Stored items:
::::

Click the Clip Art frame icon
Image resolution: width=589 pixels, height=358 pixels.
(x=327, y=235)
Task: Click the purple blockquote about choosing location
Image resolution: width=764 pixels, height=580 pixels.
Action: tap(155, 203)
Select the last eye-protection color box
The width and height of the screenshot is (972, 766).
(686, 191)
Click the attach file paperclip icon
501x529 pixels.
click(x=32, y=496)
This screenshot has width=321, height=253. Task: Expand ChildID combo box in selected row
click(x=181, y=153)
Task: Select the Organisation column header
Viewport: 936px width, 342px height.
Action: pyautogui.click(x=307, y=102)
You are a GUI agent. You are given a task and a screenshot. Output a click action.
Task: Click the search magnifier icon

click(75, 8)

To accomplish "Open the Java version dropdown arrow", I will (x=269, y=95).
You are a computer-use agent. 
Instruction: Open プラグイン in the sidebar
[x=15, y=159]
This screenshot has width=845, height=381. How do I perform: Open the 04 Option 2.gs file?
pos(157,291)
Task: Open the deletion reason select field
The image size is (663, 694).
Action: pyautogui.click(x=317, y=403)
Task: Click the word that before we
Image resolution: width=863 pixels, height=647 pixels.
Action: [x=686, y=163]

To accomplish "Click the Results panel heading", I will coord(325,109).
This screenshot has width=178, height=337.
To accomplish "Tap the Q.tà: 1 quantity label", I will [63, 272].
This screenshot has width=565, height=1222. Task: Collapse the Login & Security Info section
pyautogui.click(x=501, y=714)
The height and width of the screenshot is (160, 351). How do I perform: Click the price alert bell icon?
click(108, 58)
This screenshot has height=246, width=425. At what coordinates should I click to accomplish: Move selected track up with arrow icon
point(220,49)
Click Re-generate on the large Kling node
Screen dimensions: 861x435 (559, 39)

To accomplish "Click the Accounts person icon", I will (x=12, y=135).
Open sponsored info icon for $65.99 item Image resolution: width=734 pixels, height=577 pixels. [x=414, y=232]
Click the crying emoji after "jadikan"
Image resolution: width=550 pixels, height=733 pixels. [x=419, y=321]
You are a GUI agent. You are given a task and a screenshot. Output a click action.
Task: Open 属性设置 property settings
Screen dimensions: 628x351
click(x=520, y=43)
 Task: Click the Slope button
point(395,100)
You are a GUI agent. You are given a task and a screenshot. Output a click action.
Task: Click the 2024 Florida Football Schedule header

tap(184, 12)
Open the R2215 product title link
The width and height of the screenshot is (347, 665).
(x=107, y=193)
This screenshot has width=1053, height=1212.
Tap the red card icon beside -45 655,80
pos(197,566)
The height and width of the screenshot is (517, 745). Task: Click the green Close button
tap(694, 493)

::::

_WHAT THIS TASK INVOLVES_: Using the exact wording, repeat all the entries.

_ANSWER BOX_:
Click the Clip Art frame icon
Image resolution: width=589 pixels, height=358 pixels.
(x=327, y=235)
Task: Click the purple blockquote about choosing location
Image resolution: width=764 pixels, height=580 pixels.
Action: tap(155, 203)
Select the last eye-protection color box
The width and height of the screenshot is (972, 766).
(686, 191)
Click the attach file paperclip icon
501x529 pixels.
click(x=32, y=496)
This screenshot has width=321, height=253. Task: Expand ChildID combo box in selected row
click(x=181, y=153)
Task: Select the Organisation column header
Viewport: 936px width, 342px height.
Action: pyautogui.click(x=307, y=102)
You are a GUI agent. You are given a task and a screenshot. Output a click action.
Task: Click the search magnifier icon

click(75, 8)

To accomplish "Open the Java version dropdown arrow", I will (x=269, y=95).
You are a computer-use agent. 
Instruction: Open プラグイン in the sidebar
[x=15, y=159]
This screenshot has width=845, height=381. How do I perform: Open the 04 Option 2.gs file?
pos(157,291)
Task: Open the deletion reason select field
The image size is (663, 694).
Action: pyautogui.click(x=317, y=403)
Task: Click the word that before we
Image resolution: width=863 pixels, height=647 pixels.
Action: [x=686, y=163]

To accomplish "Click the Results panel heading", I will coord(325,109).
This screenshot has width=178, height=337.
To accomplish "Tap the Q.tà: 1 quantity label", I will [63, 272].
This screenshot has width=565, height=1222. Task: Collapse the Login & Security Info section
pyautogui.click(x=501, y=714)
The height and width of the screenshot is (160, 351). How do I perform: Click the price alert bell icon?
click(108, 58)
This screenshot has height=246, width=425. At what coordinates should I click to accomplish: Move selected track up with arrow icon
point(220,49)
Click Re-generate on the large Kling node
Screen dimensions: 861x435 (559, 39)

To accomplish "Click the Accounts person icon", I will (x=12, y=135).
Open sponsored info icon for $65.99 item Image resolution: width=734 pixels, height=577 pixels. [x=414, y=232]
Click the crying emoji after "jadikan"
Image resolution: width=550 pixels, height=733 pixels. [x=419, y=321]
You are a GUI agent. You are given a task and a screenshot. Output a click action.
Task: Open 属性设置 property settings
Screen dimensions: 628x351
click(x=520, y=43)
 Task: Click the Slope button
point(395,100)
You are a GUI agent. You are given a task and a screenshot. Output a click action.
Task: Click the 2024 Florida Football Schedule header

tap(184, 12)
Open the R2215 product title link
The width and height of the screenshot is (347, 665).
(x=107, y=193)
This screenshot has width=1053, height=1212.
Tap the red card icon beside -45 655,80
pos(197,566)
The height and width of the screenshot is (517, 745). Task: Click the green Close button
tap(694, 493)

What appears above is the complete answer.